Abstract
A novel algorithm for automatic foreground extraction based on difference of Gaussian (DoG) is presented. In our algorithm, DoG is employed to find the candidate keypoints of an input image in different color layers. Then, a keypoints filter algorithm is proposed to get the keypoints by removing the pseudokeypoints and rebuilding the important keypoints. Finally, Normalized cut (Ncut) is used to segment an image into several regions and locate the foreground with the number of keypoints in each region. Experiments on the given image data set demonstrate the effectiveness of our algorithm.
1. Introduction
In the image processing, the foreground is an integral part of the objective image. It takes important advantage in many applications [1–4]. For example, in the field of object recognition, in 2011, Rosenfeld and Weinshall [5] proposed an algorithm to extract a foreground mask and to identify the locations of objects in the image. In the field of object tracking, in 2012, Wang et al. [6] used partial least squares (PLS) analysis to label the foreground and background of an image and the results showed that the proposed tracking algorithm was very powerful with the labeled foreground. In the field of contentbased image retrieval, in 2006, Shekhar and Chaudhuri [7] investigated the influence of the foreground. In the field of image editing, in 2008, Levin et al. [8] indicated that the process of extracting a foreground object from an image based on limited user input was an important task in image editing.
In current methods, foreground extraction can be classified into two categories [9], one is the interactive foreground extraction and the other is the automatic one. The interactive foreground extraction can accurately find artificial areas from the input images; however, it can do nothing when the task is to extract foregrounds from thousands of images. In this case, the technology of extracting foregrounds automatically is becoming more and more important. Moreover, it can be applied in many fields, such as image segmentation, image enhancement, object recognition, and contentbased image retrieval.
In 2011, Kim et al. [10] proposed an automatic method to extract a foreground object captured from multiple viewpoints. Their result was the high quality alpha mattes of the foreground object consistently across all different viewpoints. In 2012, Zhang et al. [11] proposed a technique of automatic foregroundbackground segmentation based on depth from coded aperture. Their entire progress was fully automatic, without any manual intervention. In 2013, Hsieh and Lee [12] proposed an automatic trimap generation technique. The experimental results showed that the trimap generated by the proposed method effectively improves the matting result. Moreover, they processed the enhancement of the accuracy of the trimap results in a reduction of regions, so that the extraction procedure can be accelerated.

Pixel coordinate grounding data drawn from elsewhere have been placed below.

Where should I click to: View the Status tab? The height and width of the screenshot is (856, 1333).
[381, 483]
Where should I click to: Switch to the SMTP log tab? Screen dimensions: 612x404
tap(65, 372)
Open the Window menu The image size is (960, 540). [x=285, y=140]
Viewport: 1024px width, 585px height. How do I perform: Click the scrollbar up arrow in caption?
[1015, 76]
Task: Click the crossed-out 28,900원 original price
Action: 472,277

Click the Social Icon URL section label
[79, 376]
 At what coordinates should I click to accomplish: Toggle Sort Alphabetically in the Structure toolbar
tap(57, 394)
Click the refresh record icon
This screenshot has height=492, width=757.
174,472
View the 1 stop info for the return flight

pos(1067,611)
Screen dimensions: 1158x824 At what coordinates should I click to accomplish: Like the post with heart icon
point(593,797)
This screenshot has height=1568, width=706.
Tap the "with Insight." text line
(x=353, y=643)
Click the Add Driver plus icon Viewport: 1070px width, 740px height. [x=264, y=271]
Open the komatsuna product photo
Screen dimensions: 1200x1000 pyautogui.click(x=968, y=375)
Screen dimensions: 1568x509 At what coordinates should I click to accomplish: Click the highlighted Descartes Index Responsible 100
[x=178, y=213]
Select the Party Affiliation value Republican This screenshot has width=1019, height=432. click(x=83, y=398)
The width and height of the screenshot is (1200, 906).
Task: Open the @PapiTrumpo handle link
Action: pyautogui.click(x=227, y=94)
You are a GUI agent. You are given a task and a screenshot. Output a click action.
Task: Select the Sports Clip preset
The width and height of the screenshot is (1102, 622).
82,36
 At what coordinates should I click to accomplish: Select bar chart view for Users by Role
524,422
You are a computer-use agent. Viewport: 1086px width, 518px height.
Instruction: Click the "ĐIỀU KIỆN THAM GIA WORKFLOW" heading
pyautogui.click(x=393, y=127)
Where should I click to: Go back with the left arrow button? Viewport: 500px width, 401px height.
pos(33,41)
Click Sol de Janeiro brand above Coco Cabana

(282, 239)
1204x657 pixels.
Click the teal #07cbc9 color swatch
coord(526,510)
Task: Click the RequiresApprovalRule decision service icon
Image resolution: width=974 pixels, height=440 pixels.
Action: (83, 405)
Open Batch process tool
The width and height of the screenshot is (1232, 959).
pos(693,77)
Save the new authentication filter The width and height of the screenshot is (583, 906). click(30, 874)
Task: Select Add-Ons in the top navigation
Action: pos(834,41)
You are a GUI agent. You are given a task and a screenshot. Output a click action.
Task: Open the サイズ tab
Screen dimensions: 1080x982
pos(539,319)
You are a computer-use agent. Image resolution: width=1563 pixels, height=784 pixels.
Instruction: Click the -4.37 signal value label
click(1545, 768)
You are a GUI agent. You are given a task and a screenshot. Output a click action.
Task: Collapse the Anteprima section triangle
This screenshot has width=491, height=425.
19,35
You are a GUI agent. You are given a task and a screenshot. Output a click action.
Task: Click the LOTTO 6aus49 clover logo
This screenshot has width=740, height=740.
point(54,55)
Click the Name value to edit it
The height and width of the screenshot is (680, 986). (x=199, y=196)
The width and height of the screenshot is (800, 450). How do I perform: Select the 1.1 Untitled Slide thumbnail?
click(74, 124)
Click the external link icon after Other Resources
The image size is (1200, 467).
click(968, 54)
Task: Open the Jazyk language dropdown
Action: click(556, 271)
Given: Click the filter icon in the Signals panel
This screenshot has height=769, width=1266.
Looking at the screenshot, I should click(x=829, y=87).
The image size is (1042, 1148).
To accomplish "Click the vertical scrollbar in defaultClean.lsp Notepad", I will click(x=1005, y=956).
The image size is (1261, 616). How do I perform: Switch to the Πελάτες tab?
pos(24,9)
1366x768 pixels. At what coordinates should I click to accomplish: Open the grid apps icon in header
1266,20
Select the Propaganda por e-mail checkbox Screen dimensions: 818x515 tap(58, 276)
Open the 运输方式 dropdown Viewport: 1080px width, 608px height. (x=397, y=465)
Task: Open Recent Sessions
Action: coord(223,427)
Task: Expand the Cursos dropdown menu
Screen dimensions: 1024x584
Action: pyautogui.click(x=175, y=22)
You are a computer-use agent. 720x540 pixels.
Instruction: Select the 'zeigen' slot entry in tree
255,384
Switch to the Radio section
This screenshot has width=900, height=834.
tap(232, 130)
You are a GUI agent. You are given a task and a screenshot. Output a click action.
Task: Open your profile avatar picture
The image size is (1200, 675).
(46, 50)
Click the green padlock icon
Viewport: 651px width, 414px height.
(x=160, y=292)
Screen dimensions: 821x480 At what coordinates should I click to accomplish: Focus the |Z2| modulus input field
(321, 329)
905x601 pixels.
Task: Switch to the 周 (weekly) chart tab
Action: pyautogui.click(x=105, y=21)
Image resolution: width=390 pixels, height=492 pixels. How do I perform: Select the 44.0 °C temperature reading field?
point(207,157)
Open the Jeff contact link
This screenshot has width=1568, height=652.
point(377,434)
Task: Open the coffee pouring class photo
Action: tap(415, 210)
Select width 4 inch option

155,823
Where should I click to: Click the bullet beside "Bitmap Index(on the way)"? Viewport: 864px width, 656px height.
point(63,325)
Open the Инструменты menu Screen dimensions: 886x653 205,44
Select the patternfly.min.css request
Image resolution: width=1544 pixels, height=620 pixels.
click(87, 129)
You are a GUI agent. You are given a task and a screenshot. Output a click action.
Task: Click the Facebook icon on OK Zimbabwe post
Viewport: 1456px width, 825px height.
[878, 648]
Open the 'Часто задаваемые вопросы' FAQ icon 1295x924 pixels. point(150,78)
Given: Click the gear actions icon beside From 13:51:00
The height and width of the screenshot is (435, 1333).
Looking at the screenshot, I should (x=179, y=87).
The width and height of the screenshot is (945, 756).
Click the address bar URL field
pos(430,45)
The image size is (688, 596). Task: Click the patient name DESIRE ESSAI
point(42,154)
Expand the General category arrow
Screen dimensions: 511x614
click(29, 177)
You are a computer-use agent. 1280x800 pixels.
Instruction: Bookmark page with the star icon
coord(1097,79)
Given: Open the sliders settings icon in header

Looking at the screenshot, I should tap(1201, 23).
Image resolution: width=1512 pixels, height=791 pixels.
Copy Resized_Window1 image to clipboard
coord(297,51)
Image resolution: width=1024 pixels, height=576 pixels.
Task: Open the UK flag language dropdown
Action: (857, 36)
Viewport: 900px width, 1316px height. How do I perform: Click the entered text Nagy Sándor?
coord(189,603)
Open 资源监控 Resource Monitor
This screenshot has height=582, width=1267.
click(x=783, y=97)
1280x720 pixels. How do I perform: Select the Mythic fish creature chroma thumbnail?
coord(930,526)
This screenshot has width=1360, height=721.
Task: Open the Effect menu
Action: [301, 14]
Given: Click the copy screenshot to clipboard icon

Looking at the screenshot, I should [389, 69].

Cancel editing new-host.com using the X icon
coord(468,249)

In recent years, with the development of video technology, the research on the automatic foreground extraction will become more and more popular. In this paper, we present a novel approach for automatic foreground extraction based on difference of Gaussian. We employ the difference of Gaussian (DoG) to find candidate keypoints. After filtering and rebuilding the candidate keypoints, we get the refined keypoints of an input image. With Ncut, we extract the foreground from the original image.
The rest of this paper is organized as follows. In Section 2, we introduce the key steps of proposed extraction algorithm, including basic framework, candidate keypoints locating, and keypoints filter. In Section 3, the algorithm is presented. In Section 4, some excellent experimental results are shown. Finally, we give a conclusion with this research work.
2. Foreground Extraction Based on Difference of Gaussian
2.1. Framework
The motivation of this work is to develop a useful technology to extract the foreground from an input image. The contributions of this paper are as follows.(i)A new procedure to find candidate keypoints in different color layers is proposed. It helps us to find the point that has a more obvious color difference than its neighbours. It is implemented efficiently by using a difference of Gaussian function to find candidate keypoints. We fulfill this task in different color layers.(ii)Novel filtering operators are constructed to remove the pseudokeypoint and rebuild the important keypoints. This stage can be summarized into two steps. The first is to reduce the candidate keypoints to find the edge of the foreground by the result of Ncut. Another step is to rebuild the points to increase the proportion of candidate keypoints by a novel approach. At last, we call these candidate points keypoints.(iii)Novel operator for foreground extraction is proposed. We locate the foreground by the proportion of keypoints and segment the foreground by the result of Ncut.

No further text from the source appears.